文学と食とRUNの日々を、PHOTO5・7・5で綴るエッセイ♪

隅田川の花火

2014年08月02日 | ★江戸っ子エッセイ★

 


 7月最後の土曜日

 夏の風物詩、隅田川の花火に興じたのだ。

 昨年は突然のゲリラ豪雨に、えっ! とまさかの中止にがっかりした。

 昭和53年の大川に復活してはじめての取りやめだった。

 私が産まれる前、昭和36年まで両国の川開きと封建時代と同じ呼び名だったようだ。

 その伝統の花火が空を焦がし、見上げる人々を魅了する。

 

 夏至が過ぎて陽は短くなっているものの、開始直後の暮れ六つ頃はまだ明るい。

 枝豆にビールを用意した。夕空を眺めていると、夏の空は徐々に背景が黒に包まれ、火花が浮き出すように映えていく。

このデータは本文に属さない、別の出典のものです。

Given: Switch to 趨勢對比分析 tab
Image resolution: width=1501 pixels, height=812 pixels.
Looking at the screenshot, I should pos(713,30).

 町に、た~まや、か~ぎや~と旧い花火師たちを称える声が響いている。

 
 


 テレビ東京で恒例の放送。地元に配られた花火コンテストの名前を調べていると面白い。こんなにゆったりと観賞したのはいつ以来だろう。

 ハート、ピカチュー、ピース様々な形の花火が夜空を飾る。きっとこれを見ている小さな子供たちの記憶に刻まれていくのだろうな。

 それにしても不思議。どうしてこんな形が造れるのだろう? 伝統を受け継いだ花火師の技に唸るばかり。

 往時は両国橋に溢れんばかりの人だかり、涼風を求めて屋根舟、屋形舟が大川を埋め尽くしたようだ。

 お江戸に夏が来た瞬間である。

 


「弾け飛ぶ七色の音に胸こがす」哲露

 
 はや、7月も終わり、8月に入る。

 今年まだ海に入っていない。

 取材に明け暮れた20代、釣りとカヤックに通った。波乗りにハマった30代。海からこんなに遠ざかってしまうとは思わなかった。

 子育ても佳境か、ピークか、まだ先があるのか。

 粋を気取って真白い帯を新調した。

 今日は、これから浴衣を身につけ、奥観音の花の辻へ、中学時代の友人が主催する二調鼓を聴きにいく。

 新吉原唯一の継承者が奏でてくれる。

 留守にするので、家族分のおにぎりも握った。

 会津桐の下駄を鳴らして、いざ出陣なり。